A Comissão Nacional de Eleições (CNE) assina nesta quinta-feira, 14, na sua sede na Prainha, protocolos de colaboração com associações comunitárias e de defesa e promoção de pessoas com deficiência. O ato é um passo significativo no caminho para uma democracia mais acessível e participativa.
Os protocolos assinados têm como principal objetivo a implementação de um projeto de transporte dedicado a eleitores com mobilidade reduzida no dia da votação. A CNE quer com esta iniciativa assegurar que as limitações físicas deixarão de constituir uma barreira ao exercício do direito de voto, o que contribuirá para uma participação eleitoral mais inclusiva, acessível e digna para todos os cidadãos cabo-verdianos.
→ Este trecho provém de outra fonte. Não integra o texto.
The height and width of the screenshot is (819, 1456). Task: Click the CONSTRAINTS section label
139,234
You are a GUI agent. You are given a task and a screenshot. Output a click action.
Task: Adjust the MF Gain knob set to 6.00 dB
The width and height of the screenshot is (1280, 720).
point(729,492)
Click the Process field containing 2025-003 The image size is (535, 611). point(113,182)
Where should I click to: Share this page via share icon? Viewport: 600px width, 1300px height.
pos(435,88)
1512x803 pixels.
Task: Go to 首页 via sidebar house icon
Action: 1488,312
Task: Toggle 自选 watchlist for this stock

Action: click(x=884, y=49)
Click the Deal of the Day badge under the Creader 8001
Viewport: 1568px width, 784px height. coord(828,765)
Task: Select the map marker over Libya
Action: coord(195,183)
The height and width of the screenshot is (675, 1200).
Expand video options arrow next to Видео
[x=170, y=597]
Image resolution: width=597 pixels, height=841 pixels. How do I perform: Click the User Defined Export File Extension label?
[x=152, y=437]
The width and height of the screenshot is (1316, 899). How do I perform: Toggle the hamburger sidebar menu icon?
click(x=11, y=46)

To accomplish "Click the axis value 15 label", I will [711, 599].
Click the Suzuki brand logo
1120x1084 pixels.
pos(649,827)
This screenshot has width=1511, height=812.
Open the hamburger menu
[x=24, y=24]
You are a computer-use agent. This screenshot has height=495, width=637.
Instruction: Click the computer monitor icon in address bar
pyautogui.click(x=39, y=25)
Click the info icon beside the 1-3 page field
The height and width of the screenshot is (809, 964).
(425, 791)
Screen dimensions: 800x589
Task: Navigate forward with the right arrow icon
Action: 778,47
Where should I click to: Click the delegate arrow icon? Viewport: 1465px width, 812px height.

Com esta parceria, a CNE reforça o seu compromisso com a democratização do acesso aos processos eleitorais, reconhecendo que a verdadeira representatividade só é alcançada quando todos os cidadãos, independentemente das suas condições físicas ou de mobilidade, têm a possibilidade efetiva de se fazerem ouvir nas urnas.
A inclusão como pilar da democracia
A participação de todos os cidadãos nos atos eleitorais não é apenas um direito consagrado — é um imperativo democrático. Quando segmentos da população são excluídos do processo de votação, seja por barreiras físicas, informativas ou sociais, a legitimidade das instituições e dos resultados eleitorais fica inevitavelmente comprometida. Garantir condições de acesso igualitário às urnas é, por isso, uma responsabilidade coletiva que cabe ao Estado, à sociedade civil e às comunidades locais partilhar e exercer de forma ativa.
Investir na inclusão eleitoral representa, igualmente, um investimento na coesão social e na confiança nas instituições democráticas. Quando uma pessoa com deficiência ou mobilidade reduzida consegue exercer o seu direito de voto sem obstáculos, a mensagem transmitida vai muito além do ato em si: afirma que a sua voz conta, que a sua presença importa e que a democracia existe para todos, sem exceção.
Iniciativas como esta que a CNE está a promover são, nesse sentido, exemplos concretos de como a vontade política e a parceria com a sociedade civil podem transformar princípios em realidade.